“Ten thousand pardons! A Clifton of Clifton never laughs. But tell me, Captain, whereabouts in the world—I mean in the clouds, are we? And when shall we see this pure pearl of beauty and the rich casket that enshrines her, this stately lily of the mountains and the parterre where she blooms;—when shall we behold Paradise and the Peri—Clifton and Lady Carolyn?”
Without replying to this mock-poetic strain, Captain Clifton remained with his eyes still wandering from East to West, and back again over the rolling vapor. And Fairfax continued—
“I suspect now, by your abstracted air and wandering eye, that you have lost your way in the clouds—not the first time such a thing has happened to a lover, nor would it be strange in a place like this, where the only land-marks are mountain tops sticking out of the fog with a day’s journey between each!”
At this instant a distant group of peaks broke suddenly through the mist like new isles thrown up by the sea, and glittered whitely in the sunlight against the deep blue horizon.

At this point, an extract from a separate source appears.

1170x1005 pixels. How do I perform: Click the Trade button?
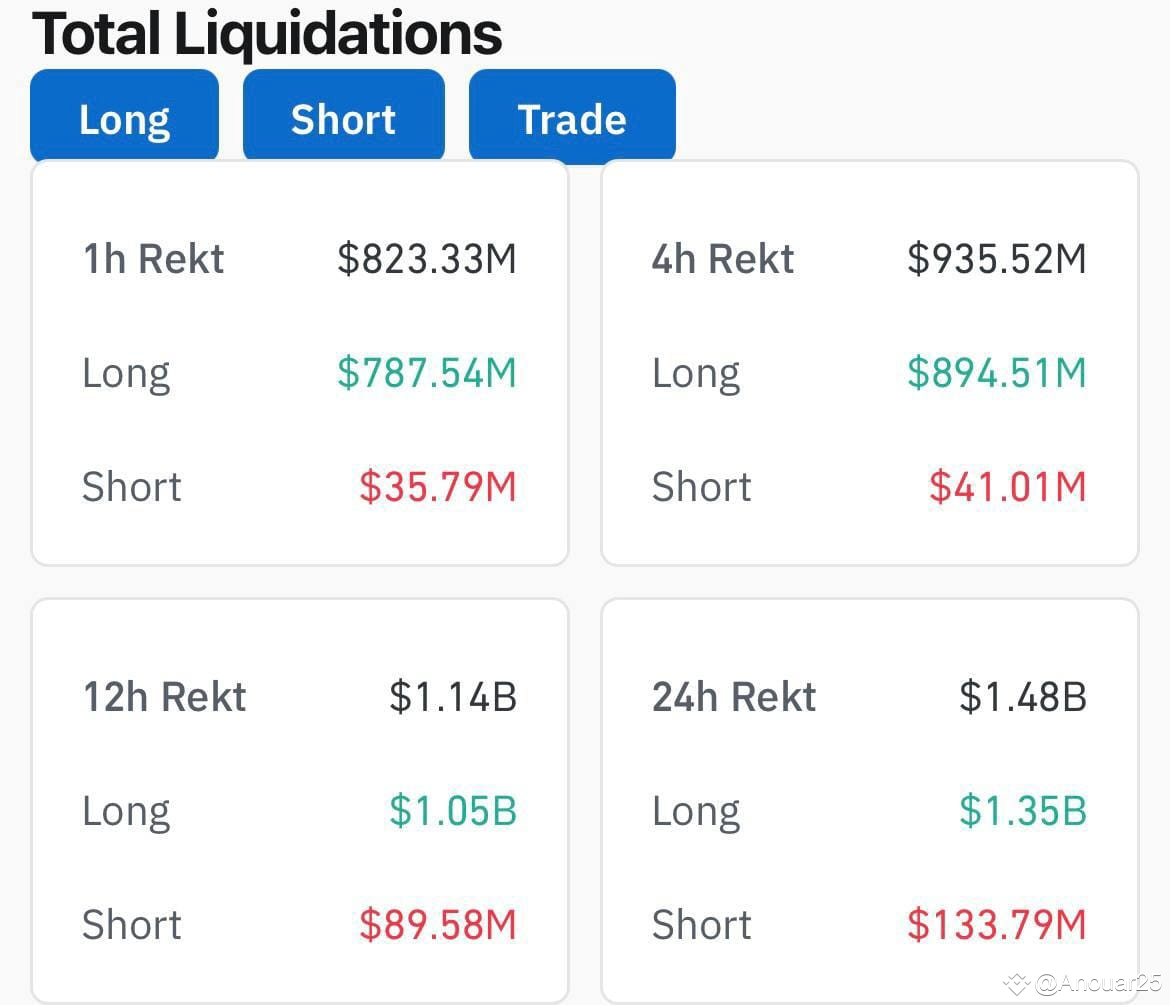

“See!” exclaimed Clifton, roused from his apathy by the sudden apparition. “Look, Fairfax! I will show you White Cliffs! Look straight before you to the Western horizon—a little North of West. You see a crescent of seven peaks rising through the mist against the sky. That is White Cliffs.”
“Looking white enough at this distance—quite like snow-capped mountains, in fact.”
“Yes. They are of white quartz, and their peaks rising from the girdle of dark evergreens around their base and sides, have quite a cooling effect in hot weather.”
“Ah! just so. Now how far off are those same blessed refrigerators?”
“About twenty-five miles in a bee-line. But the mountain road is very circuitous, and makes the distance nearly forty. However, if we ride well, we shall be able to reach Clifton in time to surprise Mrs. Clifton at tea.”
“Heaven be praised for that possibility!” ejaculated Fairfax, as they prepared to descend the mountain side.